Saved entries:

------------------------------------

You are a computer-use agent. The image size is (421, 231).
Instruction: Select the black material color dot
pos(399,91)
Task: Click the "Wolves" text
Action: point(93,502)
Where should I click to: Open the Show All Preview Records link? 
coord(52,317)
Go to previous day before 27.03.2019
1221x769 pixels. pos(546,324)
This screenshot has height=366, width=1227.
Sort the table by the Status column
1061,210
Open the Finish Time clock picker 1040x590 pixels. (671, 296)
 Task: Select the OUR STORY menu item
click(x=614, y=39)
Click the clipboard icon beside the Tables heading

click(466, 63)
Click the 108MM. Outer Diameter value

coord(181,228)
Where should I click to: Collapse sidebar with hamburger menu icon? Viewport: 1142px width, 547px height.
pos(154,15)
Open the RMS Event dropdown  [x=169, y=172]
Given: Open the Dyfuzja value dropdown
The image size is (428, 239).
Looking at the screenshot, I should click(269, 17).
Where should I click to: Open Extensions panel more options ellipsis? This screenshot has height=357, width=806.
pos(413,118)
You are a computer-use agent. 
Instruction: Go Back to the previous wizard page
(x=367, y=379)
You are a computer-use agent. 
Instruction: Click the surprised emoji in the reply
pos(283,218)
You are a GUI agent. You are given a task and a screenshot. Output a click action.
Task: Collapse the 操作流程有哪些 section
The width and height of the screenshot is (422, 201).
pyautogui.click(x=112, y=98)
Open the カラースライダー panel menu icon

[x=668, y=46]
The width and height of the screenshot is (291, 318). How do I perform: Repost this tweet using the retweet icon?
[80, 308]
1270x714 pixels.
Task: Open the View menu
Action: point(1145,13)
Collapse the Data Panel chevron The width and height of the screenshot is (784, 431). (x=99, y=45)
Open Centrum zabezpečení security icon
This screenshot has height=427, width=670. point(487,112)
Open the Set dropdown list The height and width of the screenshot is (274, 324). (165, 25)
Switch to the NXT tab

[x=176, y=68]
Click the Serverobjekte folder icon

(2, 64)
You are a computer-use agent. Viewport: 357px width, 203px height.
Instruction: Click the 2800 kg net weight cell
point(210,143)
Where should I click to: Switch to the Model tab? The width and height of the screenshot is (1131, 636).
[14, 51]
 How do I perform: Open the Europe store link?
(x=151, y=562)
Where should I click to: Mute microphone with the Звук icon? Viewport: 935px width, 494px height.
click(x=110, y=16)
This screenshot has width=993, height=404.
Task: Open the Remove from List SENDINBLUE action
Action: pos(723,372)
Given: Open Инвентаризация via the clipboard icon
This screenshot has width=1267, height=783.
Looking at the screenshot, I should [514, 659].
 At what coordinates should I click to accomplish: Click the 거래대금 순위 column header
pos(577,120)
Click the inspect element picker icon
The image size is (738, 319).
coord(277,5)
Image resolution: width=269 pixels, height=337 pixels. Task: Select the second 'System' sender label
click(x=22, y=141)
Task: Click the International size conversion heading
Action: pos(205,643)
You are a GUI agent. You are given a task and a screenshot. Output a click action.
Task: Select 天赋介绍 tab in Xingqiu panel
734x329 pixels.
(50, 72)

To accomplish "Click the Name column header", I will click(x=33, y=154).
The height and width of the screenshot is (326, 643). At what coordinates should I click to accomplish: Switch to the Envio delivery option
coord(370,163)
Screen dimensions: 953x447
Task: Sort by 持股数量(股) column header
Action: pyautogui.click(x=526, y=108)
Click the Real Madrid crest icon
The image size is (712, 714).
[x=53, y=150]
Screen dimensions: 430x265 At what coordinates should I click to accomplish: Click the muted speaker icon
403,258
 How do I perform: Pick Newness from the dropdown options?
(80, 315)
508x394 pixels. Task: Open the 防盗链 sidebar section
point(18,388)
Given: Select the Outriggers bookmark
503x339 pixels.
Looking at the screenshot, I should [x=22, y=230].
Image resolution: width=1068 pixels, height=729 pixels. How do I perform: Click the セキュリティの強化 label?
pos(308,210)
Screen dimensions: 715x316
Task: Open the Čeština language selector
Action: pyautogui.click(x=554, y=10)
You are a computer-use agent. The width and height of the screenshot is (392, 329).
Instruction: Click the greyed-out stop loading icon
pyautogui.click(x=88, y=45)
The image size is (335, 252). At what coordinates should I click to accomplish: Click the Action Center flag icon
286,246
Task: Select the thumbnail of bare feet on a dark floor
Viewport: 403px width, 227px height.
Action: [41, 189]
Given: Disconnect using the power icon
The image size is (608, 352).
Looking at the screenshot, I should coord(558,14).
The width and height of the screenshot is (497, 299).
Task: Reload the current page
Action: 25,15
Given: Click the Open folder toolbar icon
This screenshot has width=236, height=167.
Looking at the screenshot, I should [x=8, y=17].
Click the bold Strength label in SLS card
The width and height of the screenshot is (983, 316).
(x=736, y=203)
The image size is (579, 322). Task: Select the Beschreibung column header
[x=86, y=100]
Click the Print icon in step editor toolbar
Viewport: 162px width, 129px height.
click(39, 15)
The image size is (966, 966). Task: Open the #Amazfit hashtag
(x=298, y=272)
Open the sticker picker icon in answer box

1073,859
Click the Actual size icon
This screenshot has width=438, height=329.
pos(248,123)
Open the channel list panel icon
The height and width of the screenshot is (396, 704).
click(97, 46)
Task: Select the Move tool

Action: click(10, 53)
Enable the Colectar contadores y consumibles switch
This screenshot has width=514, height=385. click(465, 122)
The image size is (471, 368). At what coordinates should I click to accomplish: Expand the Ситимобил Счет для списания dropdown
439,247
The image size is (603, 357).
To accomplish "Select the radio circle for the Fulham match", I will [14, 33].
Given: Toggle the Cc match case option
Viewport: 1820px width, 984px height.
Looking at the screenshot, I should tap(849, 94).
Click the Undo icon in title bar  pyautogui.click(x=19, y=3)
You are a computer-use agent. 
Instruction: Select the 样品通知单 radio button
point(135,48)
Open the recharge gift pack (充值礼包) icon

------------------------------------

◆ **TASK INSTRUCTIONS**:
The answer must consist of every line above that holds the string "will", copied exactly.

◆ **ANSWER BOX**:
To accomplish "Click the Name column header", I will click(x=33, y=154).
To accomplish "Select the radio circle for the Fulham match", I will [14, 33].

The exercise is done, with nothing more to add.